The oil companies are used to competing under demanding market conditions, and technological advances will make new, more expensive, oil production in areas such as Norway, Russia and the Arctic region more competitive going forward. In addition, we do not consider it very likely that the entire production capacity expansion will be carried out, as the risk of political unrest, new regulation as well as lack of infrastructure and investments could lead to delays or cancellation of projects. This will also curb the oil price decline.

Energy Challenges

The strong oil price growth combined with an increased focus on the environment has triggered a process of changes on the demand side that may pose major challenges for the oil industry in the long run.

Development of new technology that makes it possible to use other types of energy in areas that have previously been dominated by oil, the focus on energy efficiency optimization, price trends for competing products and environmental concerns all contribute to changing consumers’ preferred energy sources. This is particularly important in the transport sector, which accounts for more than half of global oil consumption and where oil-based fuels have been used almost without competition. But the oil market’s last bulwark may soon fall. The strong oil price growth and growing focus on the environment over recent years have also forced the transport sector to develop more efficient fuel types and fuel solutions. Once a new competitive technology that uses other energy sources than oil has been developed, the sheltered position of oil in the transport market will be threatened. Technological advances cannot be reserved and this will affect the outlook for oil demand in the long term.

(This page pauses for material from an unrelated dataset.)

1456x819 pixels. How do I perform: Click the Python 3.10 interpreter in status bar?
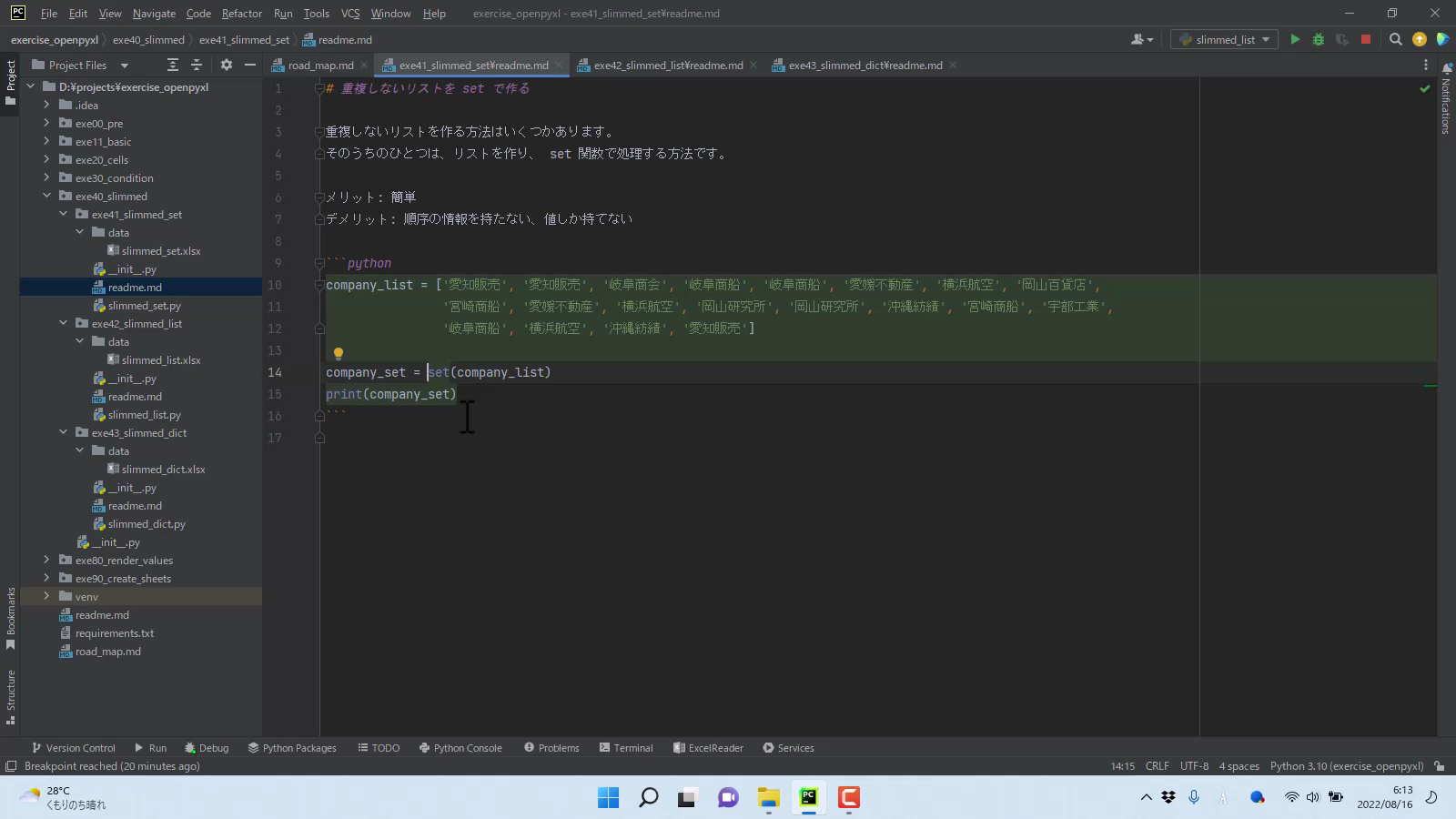coord(1346,766)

Of course, it will take time for the production and availability of new fuel types to make any major impact on the fuel market. The more that prices of oil-based fuel are compared to other energy types, the more the innovation of new fuel types and engines will accelerate.

Globally, biofuel production has tripled since 2005, and airlines are researching the possibility of using algae fuel, while competitive prices of natural gas, rising production of unconventional gas and an expansion of LNG capacity have boosted interest in gas on the transport side. How soon non-oil based products will get a widespread breakthrough in the international fuel market will depend on the prices of oil, environmental and transport policies, infrastructure construction and economic trends.

New advances on the transport side may be a more serious challenge in future for the oil sector and for oil prices than harsher competition caused by an expansion of global production capacity. Increased production capacity and slightly lower oil prices will probably slow the pace and innovation of new fuel types on the transport side. Maybe lower oil prices will be more of a good thing than a bad thing?